--- START ---
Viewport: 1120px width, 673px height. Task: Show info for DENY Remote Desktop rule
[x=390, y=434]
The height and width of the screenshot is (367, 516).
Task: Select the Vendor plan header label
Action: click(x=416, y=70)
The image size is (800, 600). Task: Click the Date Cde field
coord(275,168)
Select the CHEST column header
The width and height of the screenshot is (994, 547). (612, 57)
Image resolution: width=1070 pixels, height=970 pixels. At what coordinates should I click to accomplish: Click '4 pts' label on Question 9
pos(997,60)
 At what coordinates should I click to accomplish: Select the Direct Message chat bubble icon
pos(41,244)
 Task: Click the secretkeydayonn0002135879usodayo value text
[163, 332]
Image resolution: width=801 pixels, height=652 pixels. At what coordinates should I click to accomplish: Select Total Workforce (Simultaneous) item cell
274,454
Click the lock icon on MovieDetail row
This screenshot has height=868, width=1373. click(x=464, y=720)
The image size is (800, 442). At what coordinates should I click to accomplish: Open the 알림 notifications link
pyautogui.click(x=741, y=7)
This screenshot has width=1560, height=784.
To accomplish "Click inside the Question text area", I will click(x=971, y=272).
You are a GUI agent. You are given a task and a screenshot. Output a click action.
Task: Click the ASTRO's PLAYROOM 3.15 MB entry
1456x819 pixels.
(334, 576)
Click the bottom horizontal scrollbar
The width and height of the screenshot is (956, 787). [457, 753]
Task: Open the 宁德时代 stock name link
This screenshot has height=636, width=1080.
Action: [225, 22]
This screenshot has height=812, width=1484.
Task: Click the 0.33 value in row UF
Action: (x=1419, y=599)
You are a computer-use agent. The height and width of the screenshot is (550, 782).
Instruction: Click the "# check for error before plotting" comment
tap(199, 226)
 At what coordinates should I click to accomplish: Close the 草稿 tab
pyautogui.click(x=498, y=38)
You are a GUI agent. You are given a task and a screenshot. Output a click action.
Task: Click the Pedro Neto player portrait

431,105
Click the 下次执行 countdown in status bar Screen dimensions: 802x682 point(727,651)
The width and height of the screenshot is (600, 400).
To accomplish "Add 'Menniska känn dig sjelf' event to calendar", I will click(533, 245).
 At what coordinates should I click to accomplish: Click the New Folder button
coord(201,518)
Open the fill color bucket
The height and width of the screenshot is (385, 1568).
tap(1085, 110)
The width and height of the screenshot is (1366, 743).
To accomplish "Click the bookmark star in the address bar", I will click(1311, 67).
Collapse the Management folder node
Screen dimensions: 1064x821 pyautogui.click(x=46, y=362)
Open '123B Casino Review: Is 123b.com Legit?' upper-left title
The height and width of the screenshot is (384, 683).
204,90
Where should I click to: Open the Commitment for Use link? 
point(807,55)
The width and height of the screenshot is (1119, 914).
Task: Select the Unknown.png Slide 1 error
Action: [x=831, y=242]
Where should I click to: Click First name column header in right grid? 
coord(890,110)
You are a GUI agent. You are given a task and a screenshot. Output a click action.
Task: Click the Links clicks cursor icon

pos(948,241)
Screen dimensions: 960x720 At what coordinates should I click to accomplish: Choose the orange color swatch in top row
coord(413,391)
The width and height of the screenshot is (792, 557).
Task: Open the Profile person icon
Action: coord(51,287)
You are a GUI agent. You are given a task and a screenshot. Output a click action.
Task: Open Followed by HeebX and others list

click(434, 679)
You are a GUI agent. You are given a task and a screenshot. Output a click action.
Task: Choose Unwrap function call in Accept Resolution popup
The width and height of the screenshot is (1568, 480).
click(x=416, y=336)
--- END ---
● **Assignment**:
In full and word for word, give the listing above again.

● **Answer section**:
Viewport: 1120px width, 673px height. Task: Show info for DENY Remote Desktop rule
[x=390, y=434]
The height and width of the screenshot is (367, 516).
Task: Select the Vendor plan header label
Action: click(x=416, y=70)
The image size is (800, 600). Task: Click the Date Cde field
coord(275,168)
Select the CHEST column header
The width and height of the screenshot is (994, 547). (612, 57)
Image resolution: width=1070 pixels, height=970 pixels. At what coordinates should I click to accomplish: Click '4 pts' label on Question 9
pos(997,60)
 At what coordinates should I click to accomplish: Select the Direct Message chat bubble icon
pos(41,244)
 Task: Click the secretkeydayonn0002135879usodayo value text
[163, 332]
Image resolution: width=801 pixels, height=652 pixels. At what coordinates should I click to accomplish: Select Total Workforce (Simultaneous) item cell
274,454
Click the lock icon on MovieDetail row
This screenshot has height=868, width=1373. click(x=464, y=720)
The image size is (800, 442). At what coordinates should I click to accomplish: Open the 알림 notifications link
pyautogui.click(x=741, y=7)
This screenshot has width=1560, height=784.
To accomplish "Click inside the Question text area", I will click(x=971, y=272).
You are a GUI agent. You are given a task and a screenshot. Output a click action.
Task: Click the ASTRO's PLAYROOM 3.15 MB entry
1456x819 pixels.
(334, 576)
Click the bottom horizontal scrollbar
The width and height of the screenshot is (956, 787). [457, 753]
Task: Open the 宁德时代 stock name link
This screenshot has height=636, width=1080.
Action: [225, 22]
This screenshot has height=812, width=1484.
Task: Click the 0.33 value in row UF
Action: (x=1419, y=599)
You are a computer-use agent. The height and width of the screenshot is (550, 782).
Instruction: Click the "# check for error before plotting" comment
tap(199, 226)
 At what coordinates should I click to accomplish: Close the 草稿 tab
pyautogui.click(x=498, y=38)
You are a GUI agent. You are given a task and a screenshot. Output a click action.
Task: Click the Pedro Neto player portrait

431,105
Click the 下次执行 countdown in status bar Screen dimensions: 802x682 point(727,651)
The width and height of the screenshot is (600, 400).
To accomplish "Add 'Menniska känn dig sjelf' event to calendar", I will click(533, 245).
 At what coordinates should I click to accomplish: Click the New Folder button
coord(201,518)
Open the fill color bucket
The height and width of the screenshot is (385, 1568).
tap(1085, 110)
The width and height of the screenshot is (1366, 743).
To accomplish "Click the bookmark star in the address bar", I will click(1311, 67).
Collapse the Management folder node
Screen dimensions: 1064x821 pyautogui.click(x=46, y=362)
Open '123B Casino Review: Is 123b.com Legit?' upper-left title
The height and width of the screenshot is (384, 683).
204,90
Where should I click to: Open the Commitment for Use link? 
point(807,55)
The width and height of the screenshot is (1119, 914).
Task: Select the Unknown.png Slide 1 error
Action: [x=831, y=242]
Where should I click to: Click First name column header in right grid? 
coord(890,110)
You are a GUI agent. You are given a task and a screenshot. Output a click action.
Task: Click the Links clicks cursor icon

pos(948,241)
Screen dimensions: 960x720 At what coordinates should I click to accomplish: Choose the orange color swatch in top row
coord(413,391)
The width and height of the screenshot is (792, 557).
Task: Open the Profile person icon
Action: coord(51,287)
You are a GUI agent. You are given a task and a screenshot. Output a click action.
Task: Open Followed by HeebX and others list

click(434, 679)
You are a GUI agent. You are given a task and a screenshot. Output a click action.
Task: Choose Unwrap function call in Accept Resolution popup
The width and height of the screenshot is (1568, 480).
click(x=416, y=336)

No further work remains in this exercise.